Gardening Near Native Oaks
(Photo: Black Oak) One of the most peaceful sights in Californa is a majestic oak surrounded by native bunch grasses and wild flowers. The oak tree has worked out a fine balance over thousands of years of mutual existence in its habitat. California's climate consists of a dry and a rainy season with the rainy season occuring in the winter when the soil is cool and the dry season corresponding to the summer months when the soil and air are much warmer. This warm season would have ideal conditions for disease causing fungi that can attack oak roots except that these fungi also need moisture to become active. That is why it's so important not to unbalance the system by adding summer water to the site. If you water when it's warm you risk activating the native fungi thus slowly killing your oak.
When development occurs in oak woodlands the native flora is often disturbed and needs to be restored.

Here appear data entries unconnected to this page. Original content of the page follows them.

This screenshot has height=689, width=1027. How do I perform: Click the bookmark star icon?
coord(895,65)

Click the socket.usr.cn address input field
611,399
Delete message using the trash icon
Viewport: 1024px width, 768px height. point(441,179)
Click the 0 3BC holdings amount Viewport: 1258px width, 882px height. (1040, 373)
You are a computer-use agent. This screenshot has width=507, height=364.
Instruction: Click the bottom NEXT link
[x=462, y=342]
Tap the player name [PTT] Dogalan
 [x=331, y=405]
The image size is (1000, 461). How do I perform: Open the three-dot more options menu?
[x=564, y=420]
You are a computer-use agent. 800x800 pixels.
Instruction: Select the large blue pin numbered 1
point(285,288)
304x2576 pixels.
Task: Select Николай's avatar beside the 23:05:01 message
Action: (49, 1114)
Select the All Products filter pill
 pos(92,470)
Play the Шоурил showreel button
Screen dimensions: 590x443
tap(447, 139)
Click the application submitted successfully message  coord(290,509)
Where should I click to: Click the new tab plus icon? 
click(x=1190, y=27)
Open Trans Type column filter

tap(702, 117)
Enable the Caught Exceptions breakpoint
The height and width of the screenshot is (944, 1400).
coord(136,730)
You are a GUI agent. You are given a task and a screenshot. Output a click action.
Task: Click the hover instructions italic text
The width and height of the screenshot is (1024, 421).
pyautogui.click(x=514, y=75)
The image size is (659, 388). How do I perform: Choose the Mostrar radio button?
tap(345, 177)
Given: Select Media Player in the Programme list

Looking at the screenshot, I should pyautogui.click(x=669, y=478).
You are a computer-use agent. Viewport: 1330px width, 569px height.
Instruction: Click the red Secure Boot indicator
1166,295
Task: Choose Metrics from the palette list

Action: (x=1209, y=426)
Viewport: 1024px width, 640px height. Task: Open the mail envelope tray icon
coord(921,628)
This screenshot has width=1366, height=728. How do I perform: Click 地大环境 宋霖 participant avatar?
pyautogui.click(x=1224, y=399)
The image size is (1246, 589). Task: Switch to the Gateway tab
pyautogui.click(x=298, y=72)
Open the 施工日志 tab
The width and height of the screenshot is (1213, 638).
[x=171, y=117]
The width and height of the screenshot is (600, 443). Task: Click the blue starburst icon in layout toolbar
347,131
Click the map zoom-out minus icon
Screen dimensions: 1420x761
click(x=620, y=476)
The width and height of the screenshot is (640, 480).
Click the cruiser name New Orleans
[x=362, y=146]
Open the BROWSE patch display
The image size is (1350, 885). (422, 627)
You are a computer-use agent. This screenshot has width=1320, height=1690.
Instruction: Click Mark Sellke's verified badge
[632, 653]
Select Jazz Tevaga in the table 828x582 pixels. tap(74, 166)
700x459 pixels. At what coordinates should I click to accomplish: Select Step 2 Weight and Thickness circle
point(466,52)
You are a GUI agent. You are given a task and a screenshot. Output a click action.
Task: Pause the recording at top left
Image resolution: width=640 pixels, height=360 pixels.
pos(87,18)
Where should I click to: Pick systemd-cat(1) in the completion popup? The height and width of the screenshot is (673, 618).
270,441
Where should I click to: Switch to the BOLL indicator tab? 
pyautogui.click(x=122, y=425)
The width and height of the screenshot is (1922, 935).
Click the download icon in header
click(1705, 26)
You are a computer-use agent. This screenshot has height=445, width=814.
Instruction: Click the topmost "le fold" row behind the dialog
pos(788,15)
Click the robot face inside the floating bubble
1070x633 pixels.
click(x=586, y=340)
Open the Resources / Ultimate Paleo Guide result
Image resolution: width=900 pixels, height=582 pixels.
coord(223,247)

There are a few simple rules that should be kept in mind when doing this in order to maintain the health of your oak tree. First, don't plant anything within at least a 10 foot radius from the trunk of the tree. To control undesirable weeds a thin layer of mulch can be used in this area as long as it doesn't come in contact with the trunk. Second, drought tolerant plants should be used at least to the edge of the dripline. Summer watering can then be kept at a bare minimum, not more than once a month. The ideal method of watering is drip irrigation to keep the water localized. Smaller containers, one gallon or less, are best to start with as they cause the least disturbance to the roots of the oak tree and adapt more quickly. The best time to introduce new plants is October through March when the soil is cool and moist. Third, keep it simple. The structure and simplicity of the oak tree speaks for itself.